Les investisseurs dans des fonds d'actions mondiales gérés passivement devraient-ils s'attendre à ce que cette tendance perdure?

«Nous ne pouvons pas spéculer sur la persistance de ces facteurs favorables», déclare Bryan.

Cela dit, le secteur de la technologie a énormément souffert cette année suite aux hausses rapides des taux d'intérêt et aux conditions économiques incertaines.

Meta Platforms (ex-Facebook) a notifié des suppressions d'emplois dans la région de 11’000 employés et Amazon prévoit de supprimer 10’000 emplois – le plus gros plan de départs de son histoire.

Apple n'a pas encore annoncé de suppressions d'emplois, mais ralentirait son programme d'embauches.

En ce qui concerne le cours des actions, l'action de Meta a chuté de près de 70 % depuis le début de l'année, Netflix de 50%, tandis qu'Amazon est en baisse de 41%. Apple a mieux performé et n'est « que » en baisse de 17%. A titre de comparaison, l’indice Morningstar Global Index est de -17% en dollars US (USD) et de -9% en euros (EUR).

Les chutes dans le secteur de la technologie, et en particulier parmi les grands acteurs mentionnés ci-dessus, pourraient indiquer que la forte inclinaison vers le marché boursier américain est en baisse.

Qu'est-ce que cela signifie pour les investisseurs?

En tant qu'investisseur dans un fonds d'actions mondiales géré passivement, votre exposition au marché boursier américain est très importante.

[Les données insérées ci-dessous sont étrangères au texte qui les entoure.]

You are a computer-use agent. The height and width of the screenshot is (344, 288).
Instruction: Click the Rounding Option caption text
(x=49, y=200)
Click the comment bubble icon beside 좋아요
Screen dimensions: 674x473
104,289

Ce n'est pas nécessairement une mauvaise chose, mais il est important d'en être conscient afin de pouvoir prendre des décisions éclairées pour la composition du reste de votre portefeuille.

«Une plus grande exposition aux États-Unis n'est pas nécessairement bonne ou mauvaise, elle reflète simplement le changement dans la composition du marché boursier mondial», explique Bryan.

«Cela dit, cela se traduit par une plus grande concentration géographique, ce qui pourrait réduire la diversification et potentiellement augmenter le risque de change, selon le domicile de l'investisseur.»

«Pourtant, le marché où les actions sont cotées en dit très peu sur l'endroit où elles font des affaires. Les actions américaines (comme leurs homologues sur d'autres marchés) font des affaires partout dans le monde. Il convient également de noter que le marché boursier américain est de loin le plus grand du monde et qu'il est assez bien diversifié.»

Si vous souhaitez accroître le contrôle sur l'exposition géographique que vous avez dans votre portefeuille total, vous pouvez utiliser des indices régionaux pour rééquilibrer vos pondérations cibles.

«Cependant, cela augmente la rotation et les coûts de transaction par rapport à la simple détention d'un portefeuille d'indices mondiaux», prévient Bryan.

Une autre leçon précieuse consiste à examiner votre portefeuille pour voir si vous avez, sans le savoir, une plus grande exposition aux États-Unis que vous ne le pensez.

Par exemple, un fonds axé sur les États-Unis pourrait ne pas être aussi précieux pour vous si vous détenez déjà une part importante dans un fonds indiciel mondial.

Il pourrait donc être utile de diversifier vers différentes régions pour réduire les risques spécifiques à chaque pays.